À l’occasion de la Journée Mondiale des Guides Touristiques, célébrée ce 21 février de chaque année, une voix s’élève depuis la République Démocratique du Congo. Celle de Atosha Biemba Bernadette, Guide touristique engagée et Fondatrice de l’Agence pour la Valorisation et la Promotion du Tourisme ‘’ APROVATOUR Sud-Kivu’’, qui porte le message de toute une profession fragilisée mais déterminée.
« Être guide touristique, ce n’est pas seulement exercer un métier, c’est répondre à une vocation », affirme-t-elle.
Pour elle, guider, c’est raconter l’âme d’un pays, transmettre l’histoire, valoriser les traditions et révéler la richesse culturelle et naturelle d’une nation aux multiples visages.
La République Démocratique du Congo regorge d’atouts exceptionnels notamment des parcs nationaux mondialement reconnus, une biodiversité unique, des sites historiques d’une grande valeur et une mosaïque culturelle remarquable. Autant de trésors que les guides touristiques s’emploient à faire découvrir et comprendre aux visiteurs.
« Nous sommes les gardiens et les interprètes de ce patrimoine », insiste-t-elle.
Derrière cette passion se cache aujourd’hui une réalité préoccupante.
Dans plusieurs régions de la RDC, l’insécurité persistante a profondément affecté le secteur touristique. Les circuits sont suspendus, les réservations annulées, les visiteurs se font rares. Conséquence directe : des centaines de guides touristiques se retrouvent sans activité, des familles perdent leur principale source de revenus et de nombreux jeunes formés au métier voient leur avenir professionnel compromis.
Face à cette situation, Atosha Byemba plaide pour une paix durable.
« Nous demandons la paix. Nous demandons la stabilité. Nous demandons un environnement propice à l’exercice de notre profession. ».
Elle rappelle que le tourisme ne se limite pas au loisir. Il constitue un levier stratégique de développement économique, un facteur d’unité nationale et un outil puissant de rayonnement international. Investir dans la sécurité et la relance du secteur touristique, c’est investir dans l’image et l’avenir du pays.
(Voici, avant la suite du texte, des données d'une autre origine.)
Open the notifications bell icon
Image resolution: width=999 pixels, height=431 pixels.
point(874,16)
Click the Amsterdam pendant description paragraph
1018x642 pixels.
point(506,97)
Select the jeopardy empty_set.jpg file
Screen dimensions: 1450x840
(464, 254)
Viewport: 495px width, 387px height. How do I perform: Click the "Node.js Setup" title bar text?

Tout en appelant aux autorités congolaises à renforcer la sécurité et mettre en place des mécanismes de soutien en faveur des professionnels du tourisme, Atosha demande aux partenaires nationaux et internationaux d’accompagner la relance durable et structurée du secteur.
Cette passionnée du tourisme demande également à ses collègues de rester unis en maintenant le professionnalisme et en gardant la foi
Malgré les difficultés, la détermination demeure intacte.
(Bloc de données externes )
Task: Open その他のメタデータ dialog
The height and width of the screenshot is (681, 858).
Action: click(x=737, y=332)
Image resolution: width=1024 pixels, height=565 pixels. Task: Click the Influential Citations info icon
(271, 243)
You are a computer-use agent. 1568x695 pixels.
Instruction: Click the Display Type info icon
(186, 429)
« Nous sommes prêts à accueillir, à raconter, à faire rayonner notre pays », conclut-elle avec conviction.
En ce 21 février 2026, la Journée Mondiale des Guides Touristiques dépasse ainsi le cadre de la célébration. Elle devient un moment de plaidoyer, de prise de conscience et d’engagement collectif pour redonner au tourisme congolais la place qu’il mérite.